[Stored entries]
══════
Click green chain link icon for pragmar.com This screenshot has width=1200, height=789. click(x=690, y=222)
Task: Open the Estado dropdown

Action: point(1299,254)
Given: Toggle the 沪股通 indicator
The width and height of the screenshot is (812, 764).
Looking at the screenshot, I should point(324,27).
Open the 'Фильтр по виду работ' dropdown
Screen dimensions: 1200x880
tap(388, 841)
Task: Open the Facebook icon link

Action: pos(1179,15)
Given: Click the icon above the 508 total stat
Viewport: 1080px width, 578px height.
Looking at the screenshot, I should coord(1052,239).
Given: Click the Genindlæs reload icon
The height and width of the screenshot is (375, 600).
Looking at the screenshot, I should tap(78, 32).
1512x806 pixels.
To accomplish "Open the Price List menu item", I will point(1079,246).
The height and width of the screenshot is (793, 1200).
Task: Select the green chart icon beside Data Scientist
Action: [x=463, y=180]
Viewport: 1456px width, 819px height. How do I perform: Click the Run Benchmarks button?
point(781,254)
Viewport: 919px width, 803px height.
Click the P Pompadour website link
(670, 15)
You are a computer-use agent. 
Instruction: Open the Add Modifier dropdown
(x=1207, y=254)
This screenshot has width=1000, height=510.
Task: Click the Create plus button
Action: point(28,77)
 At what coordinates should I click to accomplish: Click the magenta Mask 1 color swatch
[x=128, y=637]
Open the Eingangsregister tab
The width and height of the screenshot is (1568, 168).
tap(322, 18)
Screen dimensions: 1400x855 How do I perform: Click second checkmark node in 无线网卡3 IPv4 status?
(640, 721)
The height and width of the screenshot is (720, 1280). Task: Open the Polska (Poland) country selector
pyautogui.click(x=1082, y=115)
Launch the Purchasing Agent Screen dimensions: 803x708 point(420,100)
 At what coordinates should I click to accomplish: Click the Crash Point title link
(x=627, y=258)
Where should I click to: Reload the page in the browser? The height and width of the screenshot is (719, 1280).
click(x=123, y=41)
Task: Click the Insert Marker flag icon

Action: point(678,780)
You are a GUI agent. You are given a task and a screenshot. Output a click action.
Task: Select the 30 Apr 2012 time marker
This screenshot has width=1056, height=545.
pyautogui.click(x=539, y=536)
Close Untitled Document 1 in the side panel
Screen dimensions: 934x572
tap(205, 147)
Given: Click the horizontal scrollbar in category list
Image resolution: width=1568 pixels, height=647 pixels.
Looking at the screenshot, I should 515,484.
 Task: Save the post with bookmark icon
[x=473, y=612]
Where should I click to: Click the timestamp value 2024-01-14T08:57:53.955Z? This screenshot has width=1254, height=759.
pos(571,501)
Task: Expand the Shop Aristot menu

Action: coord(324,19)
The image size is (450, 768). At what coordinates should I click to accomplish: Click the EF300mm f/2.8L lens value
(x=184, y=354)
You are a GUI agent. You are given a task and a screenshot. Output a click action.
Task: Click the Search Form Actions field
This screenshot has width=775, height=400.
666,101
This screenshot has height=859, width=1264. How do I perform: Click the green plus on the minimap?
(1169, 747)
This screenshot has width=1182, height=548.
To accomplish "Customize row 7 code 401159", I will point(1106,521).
══════
▶ Exercise description
All of the entries should be written out again exactly.

▶ Output of the task
Click green chain link icon for pragmar.com This screenshot has width=1200, height=789. click(x=690, y=222)
Task: Open the Estado dropdown

Action: point(1299,254)
Given: Toggle the 沪股通 indicator
The width and height of the screenshot is (812, 764).
Looking at the screenshot, I should point(324,27).
Open the 'Фильтр по виду работ' dropdown
Screen dimensions: 1200x880
tap(388, 841)
Task: Open the Facebook icon link

Action: pos(1179,15)
Given: Click the icon above the 508 total stat
Viewport: 1080px width, 578px height.
Looking at the screenshot, I should coord(1052,239).
Given: Click the Genindlæs reload icon
The height and width of the screenshot is (375, 600).
Looking at the screenshot, I should tap(78, 32).
1512x806 pixels.
To accomplish "Open the Price List menu item", I will point(1079,246).
The height and width of the screenshot is (793, 1200).
Task: Select the green chart icon beside Data Scientist
Action: [x=463, y=180]
Viewport: 1456px width, 819px height. How do I perform: Click the Run Benchmarks button?
point(781,254)
Viewport: 919px width, 803px height.
Click the P Pompadour website link
(670, 15)
You are a computer-use agent. 
Instruction: Open the Add Modifier dropdown
(x=1207, y=254)
This screenshot has width=1000, height=510.
Task: Click the Create plus button
Action: point(28,77)
 At what coordinates should I click to accomplish: Click the magenta Mask 1 color swatch
[x=128, y=637]
Open the Eingangsregister tab
The width and height of the screenshot is (1568, 168).
tap(322, 18)
Screen dimensions: 1400x855 How do I perform: Click second checkmark node in 无线网卡3 IPv4 status?
(640, 721)
The height and width of the screenshot is (720, 1280). Task: Open the Polska (Poland) country selector
pyautogui.click(x=1082, y=115)
Launch the Purchasing Agent Screen dimensions: 803x708 point(420,100)
 At what coordinates should I click to accomplish: Click the Crash Point title link
(x=627, y=258)
Where should I click to: Reload the page in the browser? The height and width of the screenshot is (719, 1280).
click(x=123, y=41)
Task: Click the Insert Marker flag icon

Action: point(678,780)
You are a GUI agent. You are given a task and a screenshot. Output a click action.
Task: Select the 30 Apr 2012 time marker
This screenshot has width=1056, height=545.
pyautogui.click(x=539, y=536)
Close Untitled Document 1 in the side panel
Screen dimensions: 934x572
tap(205, 147)
Given: Click the horizontal scrollbar in category list
Image resolution: width=1568 pixels, height=647 pixels.
Looking at the screenshot, I should 515,484.
 Task: Save the post with bookmark icon
[x=473, y=612]
Where should I click to: Click the timestamp value 2024-01-14T08:57:53.955Z? This screenshot has width=1254, height=759.
pos(571,501)
Task: Expand the Shop Aristot menu

Action: coord(324,19)
The image size is (450, 768). At what coordinates should I click to accomplish: Click the EF300mm f/2.8L lens value
(x=184, y=354)
You are a GUI agent. You are given a task and a screenshot. Output a click action.
Task: Click the Search Form Actions field
This screenshot has width=775, height=400.
666,101
This screenshot has height=859, width=1264. How do I perform: Click the green plus on the minimap?
(1169, 747)
This screenshot has width=1182, height=548.
To accomplish "Customize row 7 code 401159", I will point(1106,521).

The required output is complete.